Emadeddine Baghi

2009 Laureate

Emaddedine Baghi Emadeddine Baghi 2009 Laureate

Personal Details

Biography

Emadeddin Baghi is a human rights defender, a theologian, a writer and journalist, based in Tehran, Iran. Since the 1980s, Baghi has advocated for the peaceful improvement to the human rights situation in Iran. He is the founder and President of the Society for the Defense of Prisoners’ Rights, member of the Central Council of the Society for Defending Press Freedom, and board member of the Pacifist Association.

As an expert in the field of Islamic jurisprudence, Baghi has made a reputation for himself as a staunch opponent of the death penalty in Iran. His campaign for the abolition of the death penalty has taken on various forms, including a scholarly examination of Islamic law, in which he demonstrates the absence of any doctrinal requirement for maintaining capital punishment.

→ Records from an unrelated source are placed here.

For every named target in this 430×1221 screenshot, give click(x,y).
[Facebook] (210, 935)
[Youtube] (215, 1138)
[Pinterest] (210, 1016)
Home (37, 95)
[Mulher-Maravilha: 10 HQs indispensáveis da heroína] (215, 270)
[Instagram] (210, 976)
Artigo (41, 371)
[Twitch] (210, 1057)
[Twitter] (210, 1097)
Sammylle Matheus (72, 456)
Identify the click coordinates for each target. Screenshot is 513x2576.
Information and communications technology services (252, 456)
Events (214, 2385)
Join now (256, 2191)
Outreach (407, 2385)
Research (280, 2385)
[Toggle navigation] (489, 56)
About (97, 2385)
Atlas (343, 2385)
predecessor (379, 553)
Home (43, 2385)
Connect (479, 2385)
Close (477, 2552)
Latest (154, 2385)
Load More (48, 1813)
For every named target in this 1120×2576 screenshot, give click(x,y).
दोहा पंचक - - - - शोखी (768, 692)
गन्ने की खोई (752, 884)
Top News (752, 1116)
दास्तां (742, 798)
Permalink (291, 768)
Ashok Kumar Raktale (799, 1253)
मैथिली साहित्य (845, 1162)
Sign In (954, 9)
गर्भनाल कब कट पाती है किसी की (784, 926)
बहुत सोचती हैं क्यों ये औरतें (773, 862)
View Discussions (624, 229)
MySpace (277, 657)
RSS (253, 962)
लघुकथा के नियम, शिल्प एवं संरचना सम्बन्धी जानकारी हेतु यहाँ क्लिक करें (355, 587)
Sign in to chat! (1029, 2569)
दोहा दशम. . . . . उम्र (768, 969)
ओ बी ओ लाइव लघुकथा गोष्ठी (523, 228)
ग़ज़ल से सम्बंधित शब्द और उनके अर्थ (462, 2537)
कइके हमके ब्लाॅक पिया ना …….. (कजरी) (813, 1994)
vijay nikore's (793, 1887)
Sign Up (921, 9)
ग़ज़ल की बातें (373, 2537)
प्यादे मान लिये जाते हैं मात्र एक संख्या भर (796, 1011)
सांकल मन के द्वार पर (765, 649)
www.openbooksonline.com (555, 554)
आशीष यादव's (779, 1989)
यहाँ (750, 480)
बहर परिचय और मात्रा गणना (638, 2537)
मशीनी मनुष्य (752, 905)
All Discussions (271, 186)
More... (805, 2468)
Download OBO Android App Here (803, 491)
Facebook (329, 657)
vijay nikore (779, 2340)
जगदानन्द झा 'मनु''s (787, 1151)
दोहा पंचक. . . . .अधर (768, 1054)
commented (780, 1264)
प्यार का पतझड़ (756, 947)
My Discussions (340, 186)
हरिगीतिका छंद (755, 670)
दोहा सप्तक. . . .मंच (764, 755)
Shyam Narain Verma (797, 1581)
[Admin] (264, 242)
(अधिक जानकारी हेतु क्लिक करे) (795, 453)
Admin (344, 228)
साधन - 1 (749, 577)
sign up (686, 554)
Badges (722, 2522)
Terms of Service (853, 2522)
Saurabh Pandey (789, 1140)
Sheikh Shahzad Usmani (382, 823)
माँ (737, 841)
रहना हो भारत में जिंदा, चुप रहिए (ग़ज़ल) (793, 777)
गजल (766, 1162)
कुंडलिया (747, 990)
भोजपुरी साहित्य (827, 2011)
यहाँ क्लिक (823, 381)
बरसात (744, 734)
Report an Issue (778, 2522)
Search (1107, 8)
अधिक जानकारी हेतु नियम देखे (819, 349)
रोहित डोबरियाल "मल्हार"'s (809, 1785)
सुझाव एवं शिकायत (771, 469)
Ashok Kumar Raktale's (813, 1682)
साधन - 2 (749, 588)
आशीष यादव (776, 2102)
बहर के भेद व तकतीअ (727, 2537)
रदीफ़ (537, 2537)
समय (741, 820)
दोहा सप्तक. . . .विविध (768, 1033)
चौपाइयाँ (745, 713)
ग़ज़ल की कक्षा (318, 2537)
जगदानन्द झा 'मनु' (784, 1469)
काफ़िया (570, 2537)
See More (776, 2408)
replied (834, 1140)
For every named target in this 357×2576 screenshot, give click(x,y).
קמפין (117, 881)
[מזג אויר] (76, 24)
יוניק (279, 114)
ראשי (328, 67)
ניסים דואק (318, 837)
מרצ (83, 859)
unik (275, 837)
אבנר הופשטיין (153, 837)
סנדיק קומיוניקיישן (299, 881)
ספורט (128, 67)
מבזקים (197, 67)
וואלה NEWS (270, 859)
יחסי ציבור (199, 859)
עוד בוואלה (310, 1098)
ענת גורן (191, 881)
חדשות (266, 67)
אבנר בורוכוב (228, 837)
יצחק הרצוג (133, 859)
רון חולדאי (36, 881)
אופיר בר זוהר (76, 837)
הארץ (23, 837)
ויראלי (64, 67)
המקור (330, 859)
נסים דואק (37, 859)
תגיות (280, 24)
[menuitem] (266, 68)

Since the Islamic Revolution began in 1979, Baghi has been collecting information about all forms of executions committed in Iran – Baghi estimates more 10 000 victims, including juvenile offenders. His work has proved a valuable resource for the international community investigating human rights violations in Iran. Along with his investigative documentation of human rights violations, Baghi has published numerous articles and books about a variety of topics, including: democratic interpretations of Islam, the killing of dissident intellectuals in the late 1990s, the death penalty and executions.

Emadeddine Baghi is the founder and head of the Committee for the Defense of Prisoners' Rights

Emadeddin Baghi, born in 1962, began his social and political activism in the late 1970s. After the revolution, he studied theology in Qom and sociology in Tehran. He started his journalistic career in 1983 by writing for various newspapers and magazines, including reformist newspapers in the late 1990s.

Baghi soon became chief editor of the Fath newspaper. In 2005 he created the newspaper Jomhuriyat with sections on human rights, trade unions and civil society, which is now banned. He also published some 20 books, six of which are currently banned.

Baghi has spent several years in prison over the past decade for his campaigning against the death penalty and other human rights activities. In 2000, Baghi was sentenced to seven and a half years imprisonment for blasphemy, but was later released in 2003. He was again arrested and convicted in 2007, although he was soon released thereafter.

On 20 May 2009 he became Martin Ennals Award laureate. Baghi was however unable to attend the award ceremony in Geneva in November 2009, due a government imposed travel ban.

“What humans do to each other, I mean, the killing, is something that even animals do not do to their own kind.”

Emadeddine Baghi is the founder and head of the Committee for the Defense of Prisoners’ Rights

Baghi was arrested once again on 28 December 2009, most probably on charges related to an interview he gave with the now deceased Grand Ayatollah Hussein-Ali Montazeri. During the interview, which later aired several times on BBC Persia, Baghi discussed prisoner rights and the execution of political prisoners in Iran. Baghi would spend his first five months in solitary confinement. Baghi’s health would seriously deteriorate while in prison due to heart and kidney ailments. After suffering from severe weight loss due to his worsening health condition, Baghi was release on 20 June 2011 from Tehran’s infamous Evin prison.

Immediately after his release he visited the families of deceased female Iranian political activists Hoda Saber and Haleh Sahabi. Sahabi had died of a heart attack at her father’s funeral on 1 June 2011 after allegedly being beaten by security forces of the Basij militia. Hoda Saber would die 10 days later during a hunger strike in protest of Sahabi’s killing.

Emadeddine Baghi following his release. In the months leading up to his release him and other prisoners went on a hunger strike in protest of the deaths of fellow dissidents.

Despite being out of jail, Baghi still faces charges relating to his work. For the records, due to his work as a journalist and human rights defender, Baghi and his family have had to cope with unprecedented amount of harassment by the police and the judiciary.

Emadeddine Baghi following his release. In the months leading up to his release him and other prisoners went on a hunger strike in protest of the deaths of fellow dissidents.

Since 1995, Baghi has been ordered to appear in court or summoned to the intelligence ministry more than 60 times. If one adds the summons, interrogations and trials of Baghi’s wife, daughters and son in law, the total rises to 78!

Baghi’s space to be seen and heard in Iran is becoming more and more limited, which is dramatic as his clinical and thorough assessment of Islamic precepts and how they can be used against the use of the death penalty are innovative and would greatly assist the human rights debate in the Muslim world.

Human rights defenders in Iran are recently under a lot of pressure. Even the 2003 Nobel Peace Prize winner, Shirin Ebadi, saw her NGO summarily closed in December 2008 and had her own offices ransacked on 1 January 2009. Along with the 2009 Martin Ennals Award, Emad Baghi has received several awards, which he could not accept in person due to travel restrictions and imprisonment. They include: the Civil Courage Prize of Northcote Parkinson Fund (2004), the human rights award from France (2005), and the British Press Award (2008).